= WHAT YOU ARE ASKED TO DO =
Lines to return, exactly: from the line with "Select the highlighted ふつう dot on 厚み scale" to the line with "The width and height of the screenshot is (468, 450)." in the entries below, both included.

= PROVIDED DATA =
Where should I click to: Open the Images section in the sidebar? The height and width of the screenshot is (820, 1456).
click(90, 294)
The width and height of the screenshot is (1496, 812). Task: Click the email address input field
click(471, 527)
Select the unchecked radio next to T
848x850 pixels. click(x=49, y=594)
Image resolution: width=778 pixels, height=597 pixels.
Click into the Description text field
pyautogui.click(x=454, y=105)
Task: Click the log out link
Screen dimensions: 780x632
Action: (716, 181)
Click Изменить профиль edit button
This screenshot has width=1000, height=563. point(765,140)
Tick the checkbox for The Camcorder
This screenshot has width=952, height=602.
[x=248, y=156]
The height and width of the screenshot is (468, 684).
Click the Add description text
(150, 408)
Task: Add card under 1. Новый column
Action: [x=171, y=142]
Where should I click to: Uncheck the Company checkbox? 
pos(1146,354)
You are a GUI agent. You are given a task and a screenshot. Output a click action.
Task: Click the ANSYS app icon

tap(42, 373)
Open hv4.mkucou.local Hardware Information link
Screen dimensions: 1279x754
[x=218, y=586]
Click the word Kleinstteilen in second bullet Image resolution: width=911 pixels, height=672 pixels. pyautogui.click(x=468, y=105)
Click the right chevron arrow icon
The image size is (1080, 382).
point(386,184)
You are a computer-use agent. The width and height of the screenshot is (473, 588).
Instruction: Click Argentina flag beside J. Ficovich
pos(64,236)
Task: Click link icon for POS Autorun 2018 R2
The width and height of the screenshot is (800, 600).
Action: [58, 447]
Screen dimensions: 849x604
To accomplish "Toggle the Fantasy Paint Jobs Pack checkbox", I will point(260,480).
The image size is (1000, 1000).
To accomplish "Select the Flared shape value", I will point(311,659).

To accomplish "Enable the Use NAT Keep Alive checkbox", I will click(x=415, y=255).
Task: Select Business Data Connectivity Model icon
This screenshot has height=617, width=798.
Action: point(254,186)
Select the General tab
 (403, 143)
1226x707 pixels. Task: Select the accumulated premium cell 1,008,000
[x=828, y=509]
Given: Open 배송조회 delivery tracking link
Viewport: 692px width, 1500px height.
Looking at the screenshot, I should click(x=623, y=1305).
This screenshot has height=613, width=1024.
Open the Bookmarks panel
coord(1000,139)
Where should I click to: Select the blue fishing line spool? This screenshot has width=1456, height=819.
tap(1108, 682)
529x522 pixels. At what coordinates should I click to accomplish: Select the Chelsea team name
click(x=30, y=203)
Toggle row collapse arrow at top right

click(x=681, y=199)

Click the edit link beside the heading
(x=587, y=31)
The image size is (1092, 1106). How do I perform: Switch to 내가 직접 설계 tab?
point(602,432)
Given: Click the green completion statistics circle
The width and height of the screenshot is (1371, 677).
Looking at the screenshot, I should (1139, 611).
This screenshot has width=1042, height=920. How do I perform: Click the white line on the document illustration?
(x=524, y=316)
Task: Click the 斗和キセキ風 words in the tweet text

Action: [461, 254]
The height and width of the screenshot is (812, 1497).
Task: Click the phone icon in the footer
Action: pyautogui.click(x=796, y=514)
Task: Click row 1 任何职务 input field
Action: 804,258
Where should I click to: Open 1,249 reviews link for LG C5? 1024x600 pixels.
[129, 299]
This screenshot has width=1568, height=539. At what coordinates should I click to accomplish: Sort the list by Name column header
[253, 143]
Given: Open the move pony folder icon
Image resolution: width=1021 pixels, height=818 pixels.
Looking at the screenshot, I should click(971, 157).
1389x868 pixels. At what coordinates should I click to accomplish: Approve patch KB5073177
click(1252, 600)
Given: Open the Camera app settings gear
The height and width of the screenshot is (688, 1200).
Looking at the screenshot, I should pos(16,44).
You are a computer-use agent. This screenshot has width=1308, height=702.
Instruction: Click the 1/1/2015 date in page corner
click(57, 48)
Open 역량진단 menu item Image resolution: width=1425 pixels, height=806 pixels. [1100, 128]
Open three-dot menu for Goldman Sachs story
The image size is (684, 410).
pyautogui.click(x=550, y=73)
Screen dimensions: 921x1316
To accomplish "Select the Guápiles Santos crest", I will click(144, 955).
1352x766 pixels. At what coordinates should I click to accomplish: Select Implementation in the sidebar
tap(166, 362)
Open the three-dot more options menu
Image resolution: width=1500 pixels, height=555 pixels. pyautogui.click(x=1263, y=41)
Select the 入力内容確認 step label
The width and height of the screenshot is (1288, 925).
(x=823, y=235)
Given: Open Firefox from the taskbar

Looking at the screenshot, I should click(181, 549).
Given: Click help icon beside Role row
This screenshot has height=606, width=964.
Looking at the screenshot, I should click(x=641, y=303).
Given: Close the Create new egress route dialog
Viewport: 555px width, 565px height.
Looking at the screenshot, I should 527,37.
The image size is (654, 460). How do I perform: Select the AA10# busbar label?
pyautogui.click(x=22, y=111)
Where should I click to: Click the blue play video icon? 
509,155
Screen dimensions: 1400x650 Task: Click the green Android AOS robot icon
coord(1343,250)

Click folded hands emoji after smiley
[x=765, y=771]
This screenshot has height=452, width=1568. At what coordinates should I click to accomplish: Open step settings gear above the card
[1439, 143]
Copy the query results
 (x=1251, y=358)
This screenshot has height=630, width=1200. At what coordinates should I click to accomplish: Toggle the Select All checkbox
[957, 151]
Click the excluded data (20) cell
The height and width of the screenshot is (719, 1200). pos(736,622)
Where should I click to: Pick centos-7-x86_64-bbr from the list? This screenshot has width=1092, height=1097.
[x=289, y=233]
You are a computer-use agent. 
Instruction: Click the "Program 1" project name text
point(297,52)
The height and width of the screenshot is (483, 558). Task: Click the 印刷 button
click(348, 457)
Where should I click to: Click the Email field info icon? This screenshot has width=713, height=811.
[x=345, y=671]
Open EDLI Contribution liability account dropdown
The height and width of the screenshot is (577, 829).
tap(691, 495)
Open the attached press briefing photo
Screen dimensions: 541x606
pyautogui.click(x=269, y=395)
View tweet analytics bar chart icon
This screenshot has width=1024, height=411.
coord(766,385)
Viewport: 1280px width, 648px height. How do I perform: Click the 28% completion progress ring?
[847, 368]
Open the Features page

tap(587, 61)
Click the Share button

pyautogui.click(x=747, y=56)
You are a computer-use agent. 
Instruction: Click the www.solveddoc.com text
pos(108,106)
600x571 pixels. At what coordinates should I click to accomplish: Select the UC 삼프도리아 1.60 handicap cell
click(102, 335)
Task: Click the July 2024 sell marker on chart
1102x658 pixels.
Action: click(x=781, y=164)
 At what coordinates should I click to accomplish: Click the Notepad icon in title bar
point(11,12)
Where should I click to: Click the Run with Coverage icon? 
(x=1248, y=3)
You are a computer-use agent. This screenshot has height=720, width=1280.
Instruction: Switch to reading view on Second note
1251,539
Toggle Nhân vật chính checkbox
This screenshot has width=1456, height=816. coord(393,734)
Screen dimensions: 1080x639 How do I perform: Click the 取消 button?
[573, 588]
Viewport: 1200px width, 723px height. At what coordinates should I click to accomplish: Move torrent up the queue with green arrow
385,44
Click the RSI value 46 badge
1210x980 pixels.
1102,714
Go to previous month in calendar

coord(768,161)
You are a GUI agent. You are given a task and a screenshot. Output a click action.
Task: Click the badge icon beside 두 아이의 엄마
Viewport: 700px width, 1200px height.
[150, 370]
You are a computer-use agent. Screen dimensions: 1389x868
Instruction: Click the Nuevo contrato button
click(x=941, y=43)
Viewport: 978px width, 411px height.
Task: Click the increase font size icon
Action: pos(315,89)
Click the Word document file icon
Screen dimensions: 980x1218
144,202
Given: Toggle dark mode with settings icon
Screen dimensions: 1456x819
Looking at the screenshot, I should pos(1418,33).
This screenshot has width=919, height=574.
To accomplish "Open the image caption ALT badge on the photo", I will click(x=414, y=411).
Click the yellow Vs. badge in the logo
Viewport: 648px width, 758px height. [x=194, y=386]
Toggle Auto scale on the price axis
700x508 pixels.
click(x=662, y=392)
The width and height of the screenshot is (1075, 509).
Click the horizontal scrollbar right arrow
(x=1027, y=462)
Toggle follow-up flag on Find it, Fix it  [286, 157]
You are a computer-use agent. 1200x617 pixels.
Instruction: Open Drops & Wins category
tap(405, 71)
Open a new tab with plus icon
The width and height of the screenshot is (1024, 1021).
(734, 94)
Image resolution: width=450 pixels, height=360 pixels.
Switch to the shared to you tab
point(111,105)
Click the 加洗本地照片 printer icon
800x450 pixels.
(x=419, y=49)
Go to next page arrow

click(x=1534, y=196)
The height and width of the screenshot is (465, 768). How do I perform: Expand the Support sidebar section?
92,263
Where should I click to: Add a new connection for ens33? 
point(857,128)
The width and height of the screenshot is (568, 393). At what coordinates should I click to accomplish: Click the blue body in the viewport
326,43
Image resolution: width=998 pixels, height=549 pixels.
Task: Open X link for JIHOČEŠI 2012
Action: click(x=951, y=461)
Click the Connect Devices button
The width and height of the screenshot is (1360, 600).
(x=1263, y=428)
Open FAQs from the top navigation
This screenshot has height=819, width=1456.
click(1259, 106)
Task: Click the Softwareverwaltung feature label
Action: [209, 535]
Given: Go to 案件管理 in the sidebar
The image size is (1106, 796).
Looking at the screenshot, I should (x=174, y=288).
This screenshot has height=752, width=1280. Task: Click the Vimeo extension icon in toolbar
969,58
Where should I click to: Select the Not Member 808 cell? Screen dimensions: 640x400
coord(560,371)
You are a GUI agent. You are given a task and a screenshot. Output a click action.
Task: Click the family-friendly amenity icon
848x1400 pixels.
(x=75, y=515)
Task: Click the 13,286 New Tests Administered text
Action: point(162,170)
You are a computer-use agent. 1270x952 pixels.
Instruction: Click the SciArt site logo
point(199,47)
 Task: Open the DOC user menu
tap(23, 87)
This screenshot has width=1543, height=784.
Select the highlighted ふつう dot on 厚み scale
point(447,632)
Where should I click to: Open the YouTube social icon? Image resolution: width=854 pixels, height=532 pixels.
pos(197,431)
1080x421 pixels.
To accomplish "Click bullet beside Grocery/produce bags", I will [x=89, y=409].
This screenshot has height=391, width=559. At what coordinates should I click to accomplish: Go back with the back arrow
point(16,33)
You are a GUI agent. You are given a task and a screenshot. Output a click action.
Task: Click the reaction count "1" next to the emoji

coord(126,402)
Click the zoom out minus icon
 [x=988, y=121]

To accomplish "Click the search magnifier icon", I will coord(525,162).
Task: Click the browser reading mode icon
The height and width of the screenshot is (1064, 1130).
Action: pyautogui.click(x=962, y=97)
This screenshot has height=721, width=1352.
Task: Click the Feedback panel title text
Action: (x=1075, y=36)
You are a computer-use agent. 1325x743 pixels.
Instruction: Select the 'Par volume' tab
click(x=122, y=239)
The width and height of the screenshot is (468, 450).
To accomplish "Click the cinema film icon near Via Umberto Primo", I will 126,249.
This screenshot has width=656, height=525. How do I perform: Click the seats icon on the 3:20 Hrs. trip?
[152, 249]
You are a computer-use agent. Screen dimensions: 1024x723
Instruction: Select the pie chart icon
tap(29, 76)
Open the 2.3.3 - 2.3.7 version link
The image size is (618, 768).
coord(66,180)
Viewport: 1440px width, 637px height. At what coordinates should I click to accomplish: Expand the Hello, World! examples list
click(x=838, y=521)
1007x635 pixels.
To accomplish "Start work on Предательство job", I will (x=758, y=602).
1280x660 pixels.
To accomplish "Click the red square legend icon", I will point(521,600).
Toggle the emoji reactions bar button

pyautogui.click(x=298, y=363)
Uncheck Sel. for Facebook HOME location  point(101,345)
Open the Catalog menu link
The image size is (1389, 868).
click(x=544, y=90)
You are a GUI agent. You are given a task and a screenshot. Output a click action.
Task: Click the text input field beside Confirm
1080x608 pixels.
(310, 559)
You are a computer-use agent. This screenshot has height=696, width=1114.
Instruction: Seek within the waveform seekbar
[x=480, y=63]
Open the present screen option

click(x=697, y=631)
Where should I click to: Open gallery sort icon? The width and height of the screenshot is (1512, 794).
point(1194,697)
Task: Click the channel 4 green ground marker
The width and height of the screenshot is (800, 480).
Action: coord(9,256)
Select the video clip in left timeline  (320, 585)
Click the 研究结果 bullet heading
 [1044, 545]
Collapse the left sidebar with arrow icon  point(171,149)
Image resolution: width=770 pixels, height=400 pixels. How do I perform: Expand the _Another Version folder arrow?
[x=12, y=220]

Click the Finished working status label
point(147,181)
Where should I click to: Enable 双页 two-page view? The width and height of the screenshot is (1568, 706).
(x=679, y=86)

= WRITTEN RESPONSE =
Select the highlighted ふつう dot on 厚み scale
point(447,632)
Where should I click to: Open the YouTube social icon? Image resolution: width=854 pixels, height=532 pixels.
pos(197,431)
1080x421 pixels.
To accomplish "Click bullet beside Grocery/produce bags", I will [x=89, y=409].
This screenshot has height=391, width=559. At what coordinates should I click to accomplish: Go back with the back arrow
point(16,33)
You are a GUI agent. You are given a task and a screenshot. Output a click action.
Task: Click the reaction count "1" next to the emoji

coord(126,402)
Click the zoom out minus icon
 [x=988, y=121]

To accomplish "Click the search magnifier icon", I will coord(525,162).
Task: Click the browser reading mode icon
The height and width of the screenshot is (1064, 1130).
Action: pyautogui.click(x=962, y=97)
This screenshot has height=721, width=1352.
Task: Click the Feedback panel title text
Action: (x=1075, y=36)
You are a computer-use agent. 1325x743 pixels.
Instruction: Select the 'Par volume' tab
click(x=122, y=239)
The width and height of the screenshot is (468, 450).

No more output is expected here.